A WHITEHALL watchdog was today accused of suppressing a report which could shed important new light on the Leeds Supertram fiasco.
The National Audit Office (NAO) published the findings of a lengthy investigation into the collapsed scheme in November last year.
It offered muted criticism of the Department for Transport's role in the project's failure, estimated to have cost taxpayers around 50m.
Westminster sources later told the Yorkshire Evening Post, however, that a draft version of the report delivered a more damning verdict on the Government's handling of the affair.
That revelation prompted a request from the YEP in early December for the draft report to be made public under the Freedom of Information Act.
On Wednesday, though, word arrived back from the NAO that the application had been turned down.
The draft report, said the spending watchdog, had been classed as exempt from disclosure because it included initial audit findings which had not been subject to "internal review procedures".
News of the decision was greeted with anger today by Leeds MP Greg Mulholland.
Mr Mulholland (Lib Dem, Leeds North West) said: "The people of Leeds have already been treated shoddily over Supertram. Now they are not being given access to potentially important conclusions - there is no excuse for that."
Coun Andrew Carter, leader of Tory-Lib Dem controlled Leeds City Council, said: "This is a disgrace.
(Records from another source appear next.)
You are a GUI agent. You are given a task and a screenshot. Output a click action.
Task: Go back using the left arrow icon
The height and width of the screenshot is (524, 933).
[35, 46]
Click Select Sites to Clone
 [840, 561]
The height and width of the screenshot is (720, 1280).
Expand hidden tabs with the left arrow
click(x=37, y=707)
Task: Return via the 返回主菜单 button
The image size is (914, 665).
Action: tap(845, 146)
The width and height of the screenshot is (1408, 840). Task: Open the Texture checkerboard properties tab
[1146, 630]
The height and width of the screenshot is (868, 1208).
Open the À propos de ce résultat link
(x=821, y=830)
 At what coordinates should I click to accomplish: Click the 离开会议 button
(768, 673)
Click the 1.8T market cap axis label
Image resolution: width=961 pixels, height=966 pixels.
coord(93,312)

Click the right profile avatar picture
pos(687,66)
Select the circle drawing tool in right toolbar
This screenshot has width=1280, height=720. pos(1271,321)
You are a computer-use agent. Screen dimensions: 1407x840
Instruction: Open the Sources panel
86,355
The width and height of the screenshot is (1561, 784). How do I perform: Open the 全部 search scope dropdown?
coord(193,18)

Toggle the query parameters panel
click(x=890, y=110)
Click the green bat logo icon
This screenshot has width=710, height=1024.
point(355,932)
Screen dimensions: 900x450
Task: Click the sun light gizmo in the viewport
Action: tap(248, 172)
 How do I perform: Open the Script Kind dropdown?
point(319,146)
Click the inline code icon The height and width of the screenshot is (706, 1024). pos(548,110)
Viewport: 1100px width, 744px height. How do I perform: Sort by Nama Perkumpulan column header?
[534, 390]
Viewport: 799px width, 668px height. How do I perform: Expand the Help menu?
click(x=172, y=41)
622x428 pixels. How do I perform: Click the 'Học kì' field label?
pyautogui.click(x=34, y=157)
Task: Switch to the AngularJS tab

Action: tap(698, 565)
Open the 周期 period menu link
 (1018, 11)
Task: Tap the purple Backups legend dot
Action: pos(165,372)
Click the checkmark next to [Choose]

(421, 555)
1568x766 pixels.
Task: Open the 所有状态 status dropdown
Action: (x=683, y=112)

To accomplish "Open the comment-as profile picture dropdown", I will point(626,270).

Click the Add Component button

The suspicion must be that criticism is being suppressed."
A spokesman for the NAO said no attempt had been made to cover up any facts about Supertram.
The only reasons for the non-disclosure, he said, were those set out in the letter which the watchdog sent to the YEP this week.
West Yorkshire's passenger transport authority Metro, meanwhile, said it had no comment to make on the draft report.
However, Metro's director-general, Kieran Preston, has in the past said its release would be in the public interest.
Metro has also said it cannot divulge details from its copy of the draft because it was provided in confidence by the NAO.
Any breach of that arrangement, it is feared, could result in legal action.
The NAO launched its inquiry into Supertram in early 2006, shortly after the Government pulled the plug on the 500m light rail project amid concerns about spiralling costs.
Preliminary construction work had started in 2003 on the 28km system, which would have linked Leeds city centre with Lawnswood, Whinmoor and Stourton.
Plans are currently being drawn up for a 300m transport network - possibly powered electrically via overhead wires – to fill the gap left by Supertram's failure.